What the task asks: Render the stretch of the material from the line containing "You are a GUI" through its end as a numbered list, with blank lines dropped. Leave the pictures out of the answer.

(Data items)
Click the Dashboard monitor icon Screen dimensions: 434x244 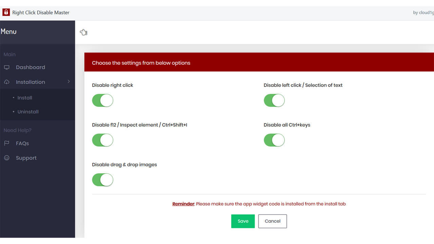7,67
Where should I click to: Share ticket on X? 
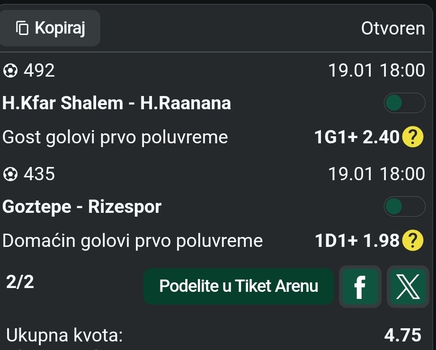click(407, 287)
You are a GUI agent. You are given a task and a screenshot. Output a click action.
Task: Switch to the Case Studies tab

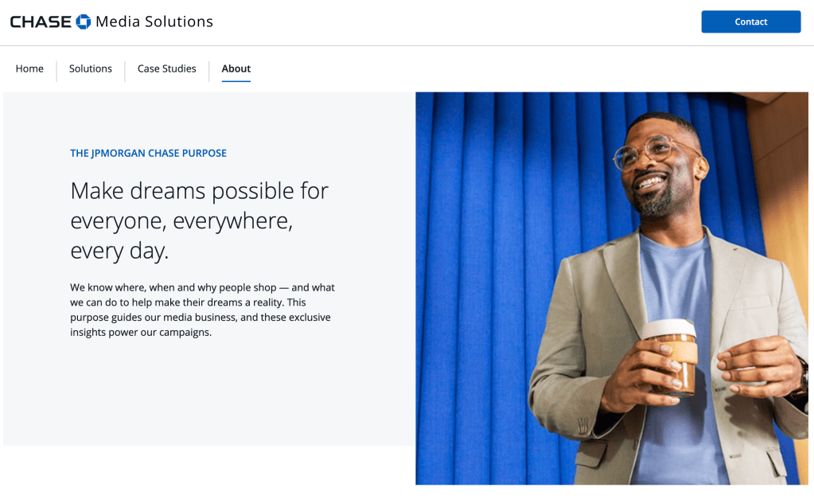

Task response:
1. You are a GUI agent. You are given a task and a screenshot. Output a click action.
2. Task: Switch to the Case Studies tab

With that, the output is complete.